8.5. Die Vorrichtung gemäß D8 dient zur Befestigung eines Blitzlichts an einem Fotoapparat. Diese Vorrichtung gehört weder einem dem technischen Gebiet des Gegenstands des geltenden Anspruchs 1 benachbarten Gebiet an, noch einem übergeordneten allgemeinen technischen Gebiet. Insbesondere ist die durch die Vorrichtung erreichte Möglichkeit zur Schwenkung des Blitzlichts gegenüber dem Fotoapparat (für "bounce-flash") spezifisch für diese technische Verwendung. Ferner ist die Vorrichtung relativ komplex aufgebaut, indem sie zwei Handhaben aufweist, die nacheinander zu betätigen sind, damit ein unbeabsichtigtes Lösen des Blitzlichts nicht erfolgen kann. Solch eine Sicherung wird weder in D3 noch im Streitpatent angestrebt. Aus allen diesen Gründen ist davon auszugehen, daß der Fachmann bei der Suche nach einer Verbesserung der Vorrichtung gemäß D3 die Offenbarung gemäß D8 ebenfalls nicht näher in Betracht ziehen würde. Im übrigen wäre auch aus dieser Entgegenhaltung keine Anregung zu einer in Einschubrichtung T-förmigen Ausbildung des Ankerprofils entnehmbar.

8.6. Aus den obigen Ausführungen geht hervor, daß der Gegenstand des Anspruchs 1 gemäß Hilfsantrag 2 ausgehend vom nächstliegenden Stand der Technik gemäß D3 nicht durch den genannten Stand der Technik nahegelegt wird.

8.7. Auch ausgehend von D1 oder D9 als nächstliegendem Stand der Technik würde der Fachmann nicht in naheliegender Weise zum Gegenstand des Anspruchs 1 gelangen. Wie unter 8.4. dargelegt wurde, wird das Zubehör mittels der Vorrichtungen gemäß D1, D9 nicht allein durch den Anker am Verschlußstück befestigt.
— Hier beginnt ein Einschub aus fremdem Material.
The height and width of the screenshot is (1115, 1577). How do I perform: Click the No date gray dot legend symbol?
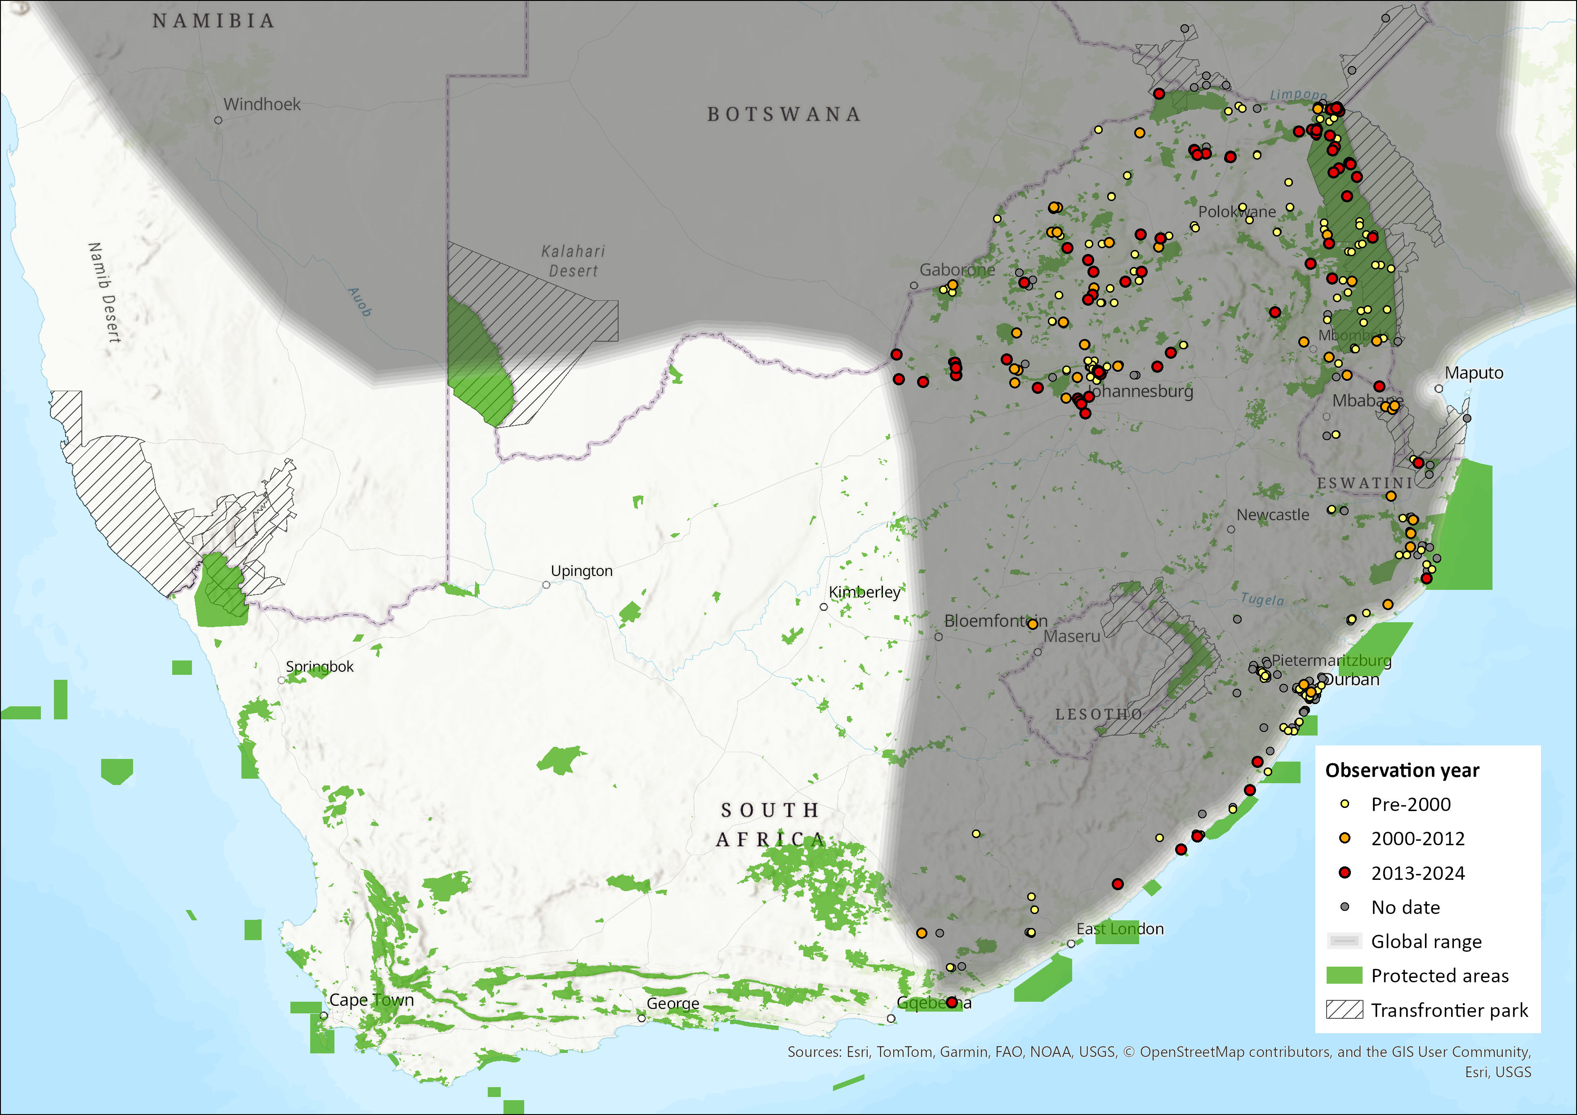coord(1345,907)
Die übrigen Befestigungsmittel, nämlich die Kugel-Gelenkstücke bzw. die Unterhakfüße, schließen eine Rotation des jeweiligen Ankers um seine Längsachse aus. Das von der Beschwerdegegnerin genannte zu lösende Problem zur Vermeidung solch einer Rotation existiert hier somit nicht, weshalb hiervon auch keine Anregung zu seiner Lösung ausgehen kann.

8.8. Die Kammer kommt daher zu dem Schluß, daß der Gegenstand des Anspruchs 1 gemäß Hilfsantrag 2 auf einer erfinderischen Tätigkeit beruht (Artikel 56 EPÜ).

Da die Ansprüche 2 bis 13 sämtliche Merkmale des Anspruchs 1 enthalten, beruht der Gegenstand dieser Ansprüche ebenfalls auf einer erfinderischen Tätigkeit.

Das Patent hat daher auf der Basis des Hilfsantrags 2 Bestand.

Unter diesen Umständen bedarf es keines Eingehens auf den Hilfsantrag 3.

ENTSCHEIDUNGSFORMEL

Aus diesen Gründen wird entschieden:

1. Die angefochtene Entscheidung wird aufgehoben.

2. Die Sache wird an die erste Instanz mit der Anordnung zurückverwiesen, das Patent mit folgenden Unterlagen aufrechtzuerhalten:

- Anspruch 1 und Beschreibung, Spalte 1, eingereicht in der mündlichen Verhandlung (Hilfsantrag 2);

- Ansprüche 2 bis 13 und Beschreibung, Spalten 2 bis 7 sowie Zeichnungen gemäß Patentschrift.